Deputy Mayor of Lloydminster, Councillor Jonathan Torresan is expressing the City’s sorrow over the saga of Residential Schools and the recent findings of children’s bodies. He also commented on calls from First Nations communities for Canada Day to not be observed.

“The entire community I think is mourning with First Nations people. I can understand the frustration that’s coming from First Nations and other groups that are asking for Canada Day to not to be observed. I am of the opinion that it’s important that we actually take time today to recognize all of these things, [and] stand with our Indigenous brothers and sisters and make sure that we understand or we try our best to put ourselves in their shoes and how difficult a time they would be having.”

His comments came on Monday on the 25th anniversary of National Indigenous Peoples Day in Canada. As the country marks the observance, it has been a sombre time with the discovery of the remains of 215 bodies of children at a former Residential School in Kamloops, B.C.

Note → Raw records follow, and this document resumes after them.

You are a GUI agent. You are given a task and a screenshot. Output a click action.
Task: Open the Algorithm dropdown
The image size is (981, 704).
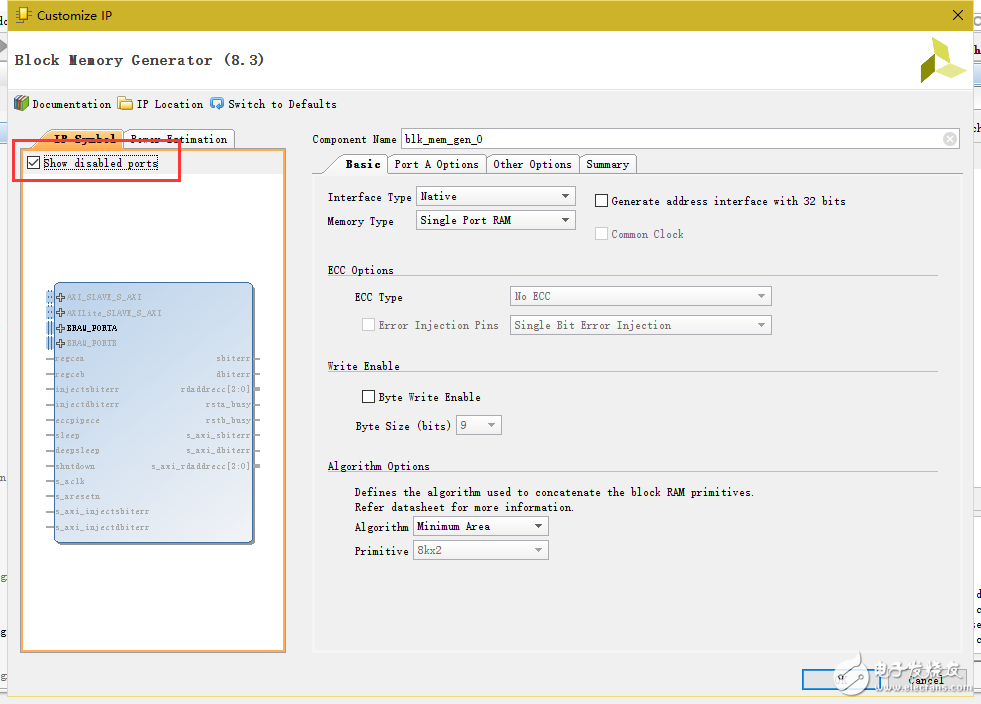click(536, 526)
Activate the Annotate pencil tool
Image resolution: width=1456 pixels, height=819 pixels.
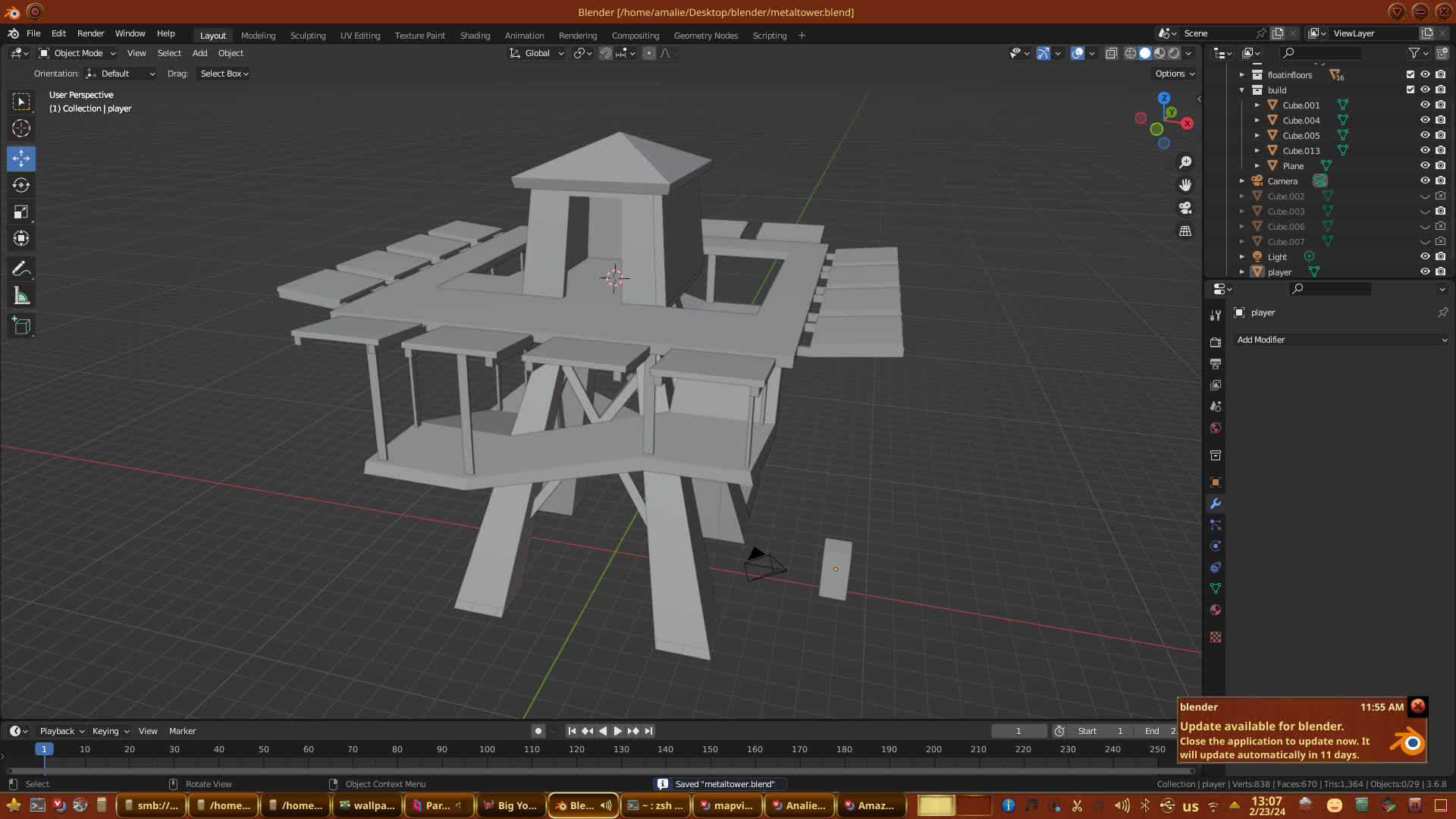(x=21, y=269)
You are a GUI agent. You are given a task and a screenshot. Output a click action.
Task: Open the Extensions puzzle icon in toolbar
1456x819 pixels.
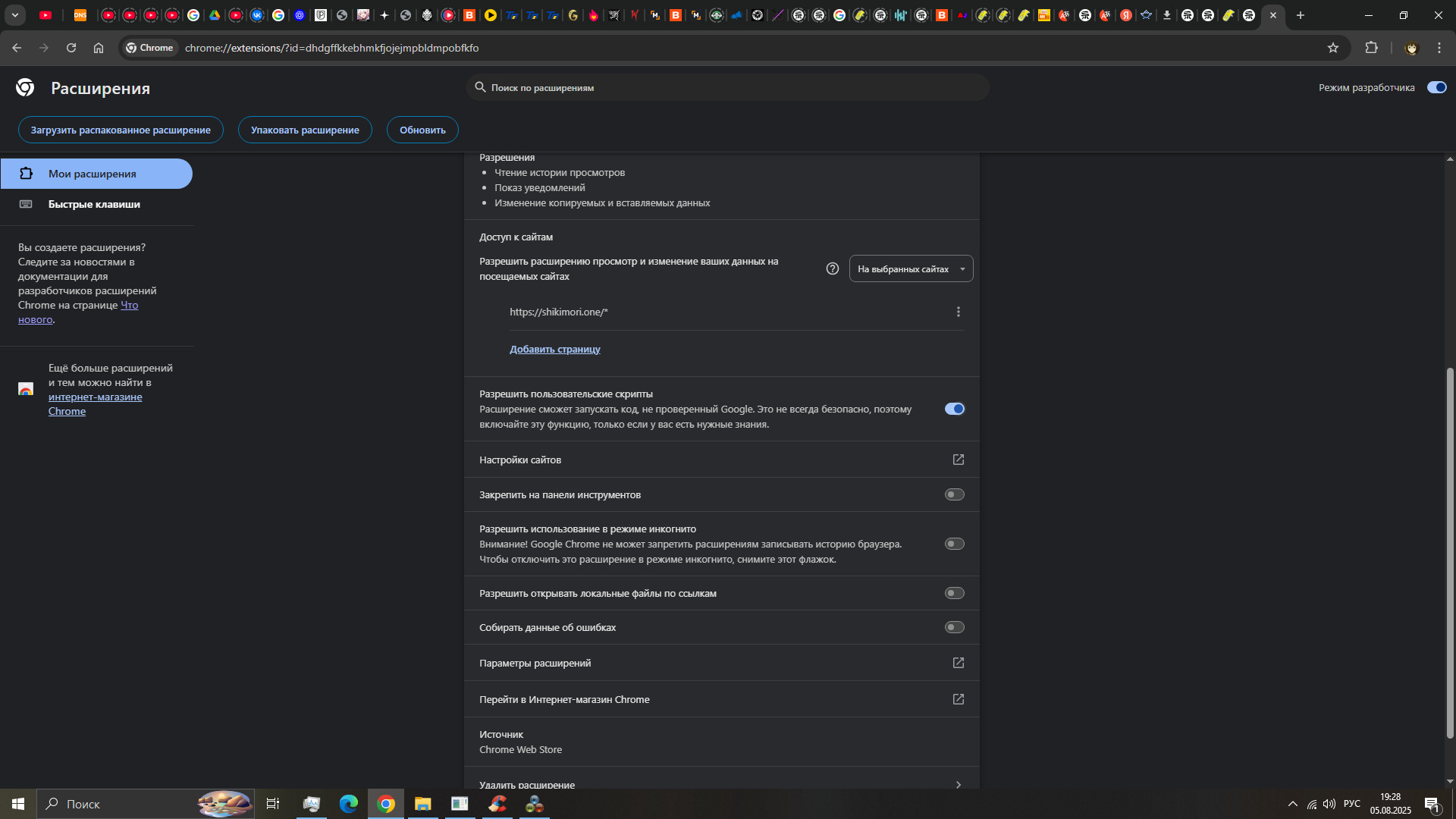tap(1371, 48)
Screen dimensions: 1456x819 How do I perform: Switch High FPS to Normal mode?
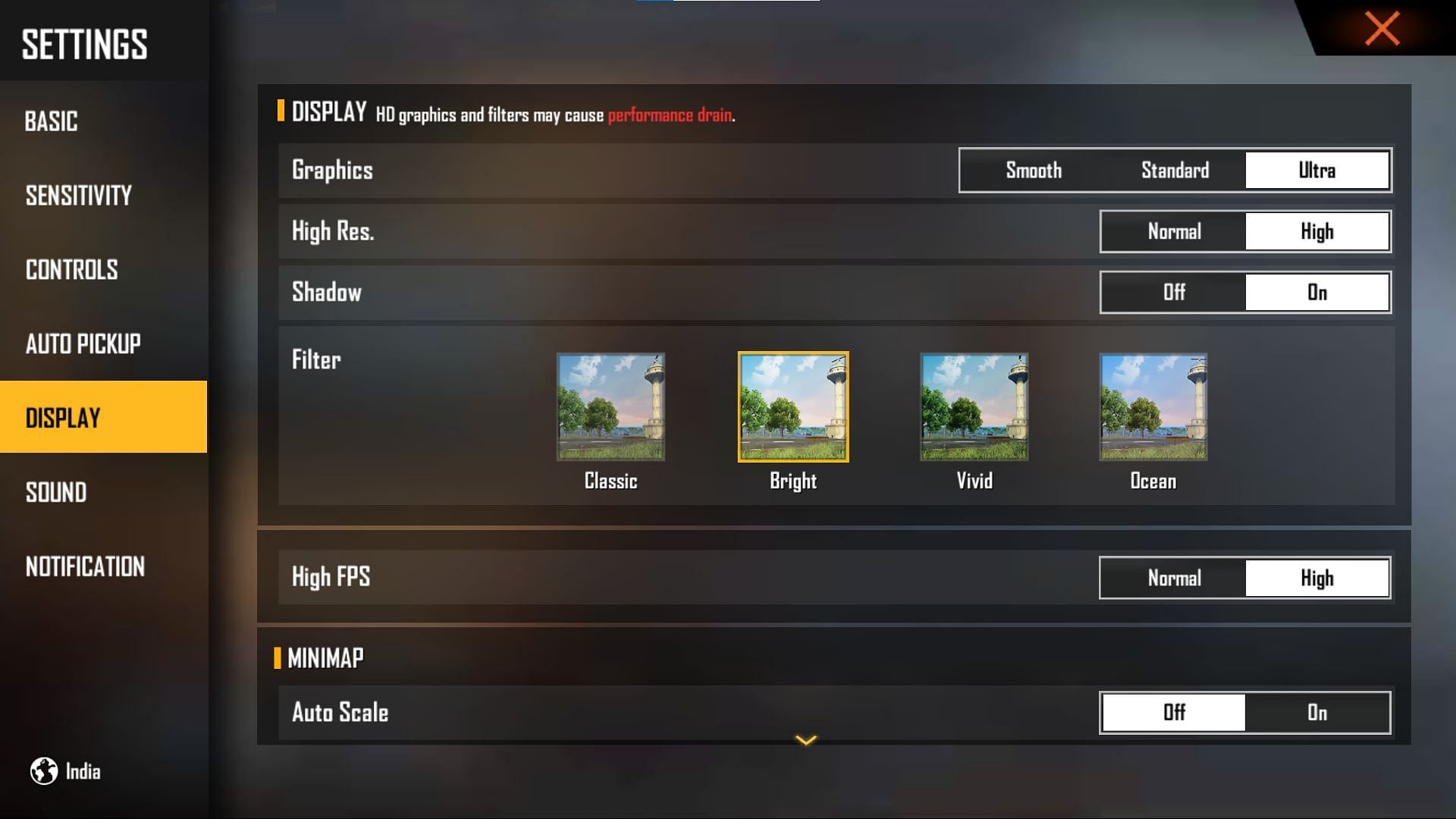pyautogui.click(x=1172, y=577)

The City of Victoria, B.C. have cancelled their Canada Day broadcast in the wake of the Kamloops 215 discovery. First Nations communities continue to mourn children who did not make it home from Residential Schools and to grieve the discovery of the children’s bodies at the site of the former Residential School.

The Federation of Sovereign Indigenous Nations (FSIN) have welcomed the decision from Victoria and acknowledged that they support groups like the Lac La Ronge Indian Band who have opted not to observe Canada Day and instead will focus education around Indigenous Peoples Day.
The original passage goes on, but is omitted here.